Её глаза увлажнились. Кэт вела в детскую, где спали дочери. Он, рассматривая крошек, умилялся. Кэт просила быть осторожным и не разбудить. Пётр соглашаясь кивал, мол, комару нечего чихнуть, а сам смотрел и смотрел... Не только на девочек, но и на её чуть пополневшую, но по-прежнему стройную, подвижную фигурку тоже. "Красавица и Алексашка прав, мы с ней чем-то неуловимо похожи". Он был рад, что Кэт не одна и есть дети. С ними она не так без него скучает. Не удержавшись, взял вновь народившуюся девочку на руки. Поднёс к глазам. Рассмотрел получше. Отметил, что она была больше Анны похожа на него. Девочке не понравились такие смотрины и она закряхтела. Кэт, забрав ребёнка и обнажив грудь, торопливо вложила в маленький ротик сосок, закачала девочку на руках. Пётр залюбовался такой чудесной картиной. Её белая полная грудь тянула его глаза магнитом. Конечно, любовался, а как могло быть иначе. Мадонна. Маленькая девочка Кэт стала мамой его детей. А взгляд ласковый, нежный... Её доброты и любви хватает и ему и малышкам. Как он любит дочерей и их маменьку. Какую нежность испытывает к ним. Ах, почему он не разглядел её раньше, как можно было быть так долго таким слепым... Столько времени потратил на никчёмную женщину Монс, а ведь Кэт была всегда рядом. Почему сердце не подсказало, что в вечно крутящемся под его ногами мальчишке прячется безумно нежная, любящая женщина. Ребёнок насосался и отвалился от груди. Пётр заметил, как капля молока готова была сорваться с соска. Он не удержался и, встав на колени, слизнул её. Кэт провела тёплой ручкой по его голове. Он поцеловал её ладошку.— Соскучился, любовь моя! Если б ты только знала как...
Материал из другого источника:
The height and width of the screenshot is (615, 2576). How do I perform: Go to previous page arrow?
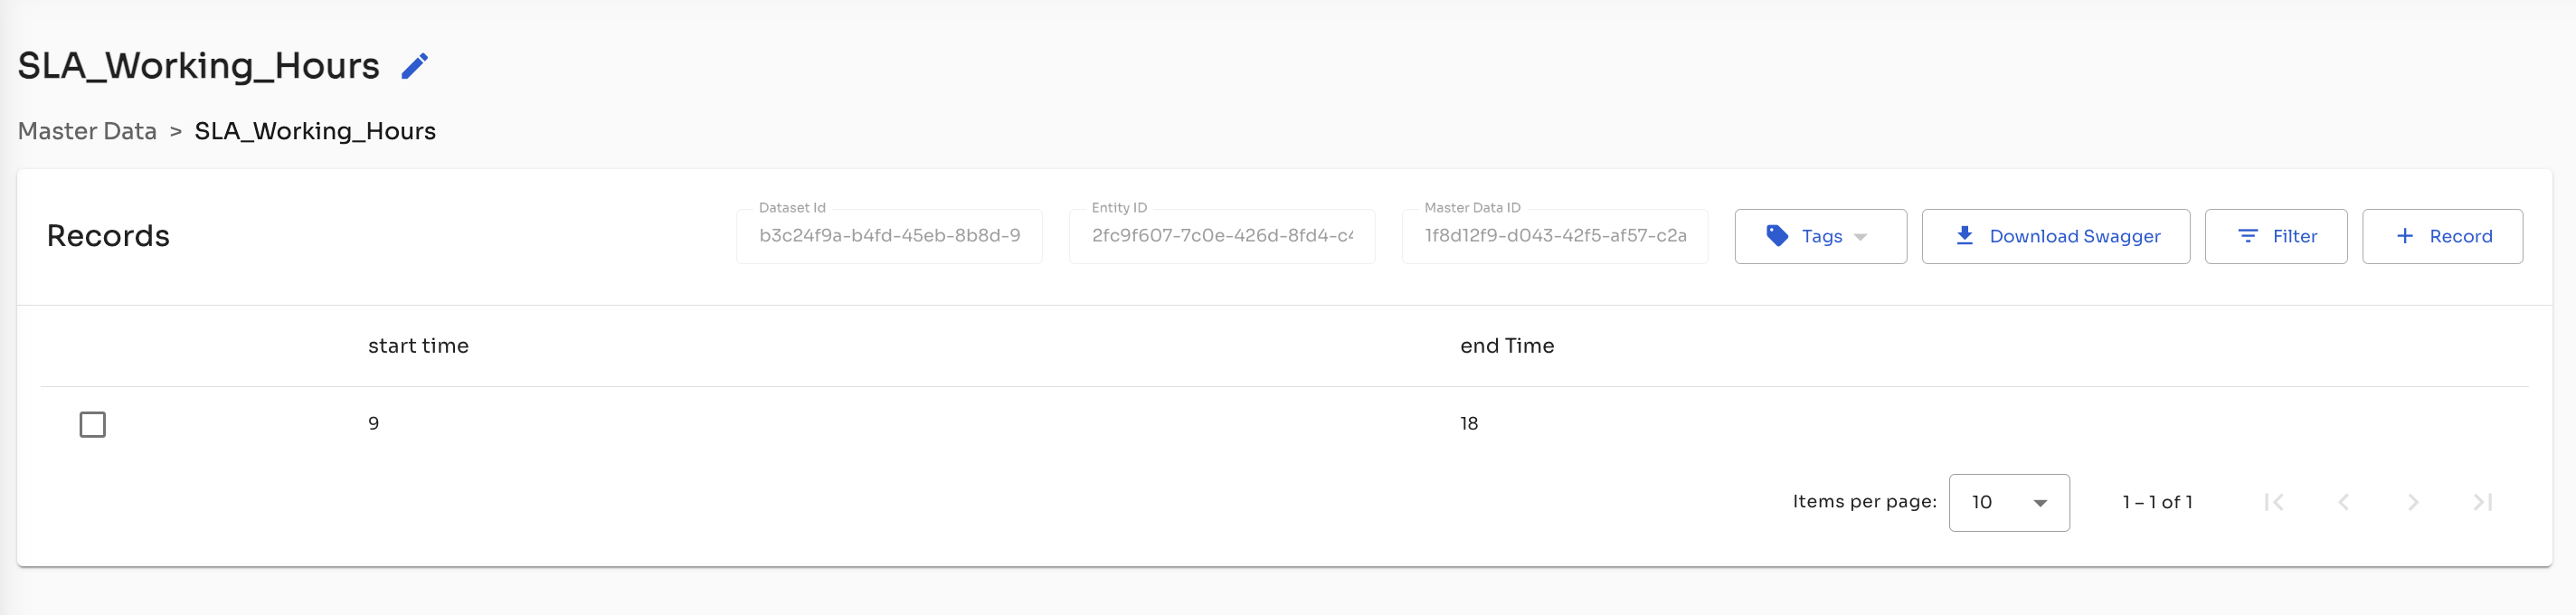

Она уложила в колыбельку малышку и потянула его за собой... Он не выдержав, провёл лапищей по её ставшей пышной попе и притянул к себе...
Утром чуть свет на ногах и наспех позавтракав укатил по делам. Приехал вечером и с порога обняв заявил:
— Лапушка, кормить намереваешься? Зело голоден. С утра — у пушкарей был, потом— токарную мастерскую посмотрел, на печатный двор заехал. О! Указ подписал. Приурочил к Полтавской виктории. Будем ежегодно праздновать победу русского оружия блестящим военным парадом. Буду непременно наряжаться в этот день в свой мундир, который был на мне в день баталии и торжественно выходить в нём к молебну и принимать парад. После парада по протоколу полагается пир, куда будут приглашаться знатные гости и часть ветеранов. Для всех остальных полагается трёхдневный выходной с гуляниями и угощениями. О! Пленных шведов надумал подселить к немцам. Пусть живут и плодятся на благо России. Ну как? Что ты скажешь?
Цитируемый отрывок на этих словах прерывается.